Dans le monde idéal que je voudrais esquisser, les Hommes ont tous une culture propre, ils vivent en communautés de quelques millions de personnes au maximum sur un territoire donné. Chaque région a un parler particulier, des comportements particuliers. Des endroits paradisiaques sont connus des initiés uniquement. Les centres névralgiques ont retrouvé une échelle humaine.
Dans un monde qui a retrouvé le sens du local, le cœur de Paris, l’Ile de la Cité, est réinvesti par ses habitants car, avec moins d’hôtels et moins de logements de location saisonnière, les prix de l’immobilier ont diminué drastiquement.
Les voyageurs que l’on croise dans Florence sont moins nombreux, ils parlent tous un peu l’italien, ils prennent des notes sur leurs visites, ils admirent ce qu’ils voient, se renseignent dessus et reviennent chez eux, quelques mois plus tard, hypnotisés pour de bon par la beauté qu’ils y ont vue.
Dans ce monde idéal, les commerçants ont appris à ajouter le bien-être et le calme dans la colonne « actifs » de leurs comptes.
Chaque communauté humaine vit sans être scrutée, vue, singée ; elle est respectée dans le principe de son existence, le principe de son existence indépendante.

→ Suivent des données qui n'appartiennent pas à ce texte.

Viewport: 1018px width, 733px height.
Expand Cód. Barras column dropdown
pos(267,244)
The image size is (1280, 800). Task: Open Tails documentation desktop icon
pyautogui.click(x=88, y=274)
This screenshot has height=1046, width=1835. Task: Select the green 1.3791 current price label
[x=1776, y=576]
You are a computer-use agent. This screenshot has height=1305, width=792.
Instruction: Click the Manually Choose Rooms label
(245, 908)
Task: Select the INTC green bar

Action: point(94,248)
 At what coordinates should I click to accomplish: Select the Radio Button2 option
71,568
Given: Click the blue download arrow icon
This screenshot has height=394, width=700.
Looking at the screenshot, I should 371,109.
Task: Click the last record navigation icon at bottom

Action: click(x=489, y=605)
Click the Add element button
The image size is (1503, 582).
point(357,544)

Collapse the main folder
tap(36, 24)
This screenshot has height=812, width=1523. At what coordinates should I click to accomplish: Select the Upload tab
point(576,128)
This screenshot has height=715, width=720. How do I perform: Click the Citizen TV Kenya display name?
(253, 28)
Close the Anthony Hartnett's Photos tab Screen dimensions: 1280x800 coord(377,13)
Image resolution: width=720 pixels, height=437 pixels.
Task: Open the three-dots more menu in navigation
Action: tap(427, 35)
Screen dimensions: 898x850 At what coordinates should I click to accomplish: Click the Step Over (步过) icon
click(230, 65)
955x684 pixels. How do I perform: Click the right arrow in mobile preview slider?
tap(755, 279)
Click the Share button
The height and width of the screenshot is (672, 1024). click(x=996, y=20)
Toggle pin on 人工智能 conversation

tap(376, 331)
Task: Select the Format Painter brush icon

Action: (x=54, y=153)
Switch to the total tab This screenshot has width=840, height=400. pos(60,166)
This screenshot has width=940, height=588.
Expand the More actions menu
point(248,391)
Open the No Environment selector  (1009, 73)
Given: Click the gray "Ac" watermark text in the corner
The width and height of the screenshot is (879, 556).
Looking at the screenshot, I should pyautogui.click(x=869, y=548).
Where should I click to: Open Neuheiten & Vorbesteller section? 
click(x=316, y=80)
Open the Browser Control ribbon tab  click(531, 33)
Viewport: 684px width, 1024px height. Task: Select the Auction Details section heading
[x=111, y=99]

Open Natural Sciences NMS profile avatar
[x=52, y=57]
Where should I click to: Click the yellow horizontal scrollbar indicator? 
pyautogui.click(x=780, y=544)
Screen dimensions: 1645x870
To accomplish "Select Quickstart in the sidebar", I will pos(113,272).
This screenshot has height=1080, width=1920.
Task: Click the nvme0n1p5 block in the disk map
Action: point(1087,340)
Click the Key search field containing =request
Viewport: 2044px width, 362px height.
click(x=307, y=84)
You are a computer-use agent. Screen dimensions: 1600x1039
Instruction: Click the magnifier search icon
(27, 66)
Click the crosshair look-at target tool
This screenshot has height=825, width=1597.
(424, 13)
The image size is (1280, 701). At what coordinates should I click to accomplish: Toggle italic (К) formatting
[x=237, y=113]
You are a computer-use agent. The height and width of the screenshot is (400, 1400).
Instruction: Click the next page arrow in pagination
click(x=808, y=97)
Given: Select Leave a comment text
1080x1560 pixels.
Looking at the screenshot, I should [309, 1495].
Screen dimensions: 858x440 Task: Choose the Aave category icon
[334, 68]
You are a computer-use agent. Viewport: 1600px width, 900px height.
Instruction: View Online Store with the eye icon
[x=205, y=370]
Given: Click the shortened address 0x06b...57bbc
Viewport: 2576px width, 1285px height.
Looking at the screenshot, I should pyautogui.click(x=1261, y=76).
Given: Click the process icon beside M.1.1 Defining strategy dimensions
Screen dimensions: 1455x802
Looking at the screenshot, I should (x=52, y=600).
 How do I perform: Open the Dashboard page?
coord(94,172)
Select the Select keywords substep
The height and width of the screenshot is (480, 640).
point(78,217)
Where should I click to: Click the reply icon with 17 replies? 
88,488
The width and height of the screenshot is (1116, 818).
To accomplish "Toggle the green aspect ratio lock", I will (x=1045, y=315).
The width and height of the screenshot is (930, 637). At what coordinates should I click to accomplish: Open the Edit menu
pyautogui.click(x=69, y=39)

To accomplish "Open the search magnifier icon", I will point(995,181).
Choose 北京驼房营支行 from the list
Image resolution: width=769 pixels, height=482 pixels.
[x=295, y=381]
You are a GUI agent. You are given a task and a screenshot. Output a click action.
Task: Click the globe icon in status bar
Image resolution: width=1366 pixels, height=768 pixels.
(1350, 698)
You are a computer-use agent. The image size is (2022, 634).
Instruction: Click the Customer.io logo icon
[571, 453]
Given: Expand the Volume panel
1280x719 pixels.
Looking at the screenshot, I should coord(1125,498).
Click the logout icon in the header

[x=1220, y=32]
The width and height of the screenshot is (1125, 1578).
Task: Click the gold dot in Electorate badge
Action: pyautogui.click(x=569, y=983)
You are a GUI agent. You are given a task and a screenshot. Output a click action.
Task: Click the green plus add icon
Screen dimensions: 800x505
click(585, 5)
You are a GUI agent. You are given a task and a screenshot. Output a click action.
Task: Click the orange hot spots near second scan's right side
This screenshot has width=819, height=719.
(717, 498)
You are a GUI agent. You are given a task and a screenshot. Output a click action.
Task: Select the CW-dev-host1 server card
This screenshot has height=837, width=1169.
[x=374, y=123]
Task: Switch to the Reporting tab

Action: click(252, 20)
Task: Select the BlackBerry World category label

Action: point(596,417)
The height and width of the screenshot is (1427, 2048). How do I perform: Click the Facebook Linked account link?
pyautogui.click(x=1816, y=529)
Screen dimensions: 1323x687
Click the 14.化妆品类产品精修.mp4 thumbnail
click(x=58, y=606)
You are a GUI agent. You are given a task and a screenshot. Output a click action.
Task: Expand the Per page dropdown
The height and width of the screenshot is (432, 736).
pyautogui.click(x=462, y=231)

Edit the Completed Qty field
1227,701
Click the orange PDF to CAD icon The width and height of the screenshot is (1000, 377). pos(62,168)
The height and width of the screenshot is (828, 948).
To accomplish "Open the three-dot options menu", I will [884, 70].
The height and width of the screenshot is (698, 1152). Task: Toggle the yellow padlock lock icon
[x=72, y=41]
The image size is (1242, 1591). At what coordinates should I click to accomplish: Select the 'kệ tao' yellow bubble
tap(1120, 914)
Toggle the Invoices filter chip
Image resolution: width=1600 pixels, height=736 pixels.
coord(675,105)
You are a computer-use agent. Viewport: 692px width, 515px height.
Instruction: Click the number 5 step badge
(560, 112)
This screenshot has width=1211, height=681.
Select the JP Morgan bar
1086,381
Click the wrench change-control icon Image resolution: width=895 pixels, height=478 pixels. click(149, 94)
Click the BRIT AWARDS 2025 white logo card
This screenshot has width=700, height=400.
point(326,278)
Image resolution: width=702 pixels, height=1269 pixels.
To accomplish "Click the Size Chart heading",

Dans le fond, c’est cela le progrès du genre humain, le surpassement de la violence intégrale, le cheminement vers le beau, l’agréable. Oui, des communautés peuvent coexister dans un espace donné sans se livrer à la violence, et si elles ne le peuvent pas aujourd’hui, elles le pourront un jour.
Nous n’atteindrons jamais ce monde idéal évidemment, mais nous pouvons nous en rapprocher. Car voilà la note finale de cet article : les hommes se rendent compte du manque de sens. Je suis optimiste, tout le monde peut l’être.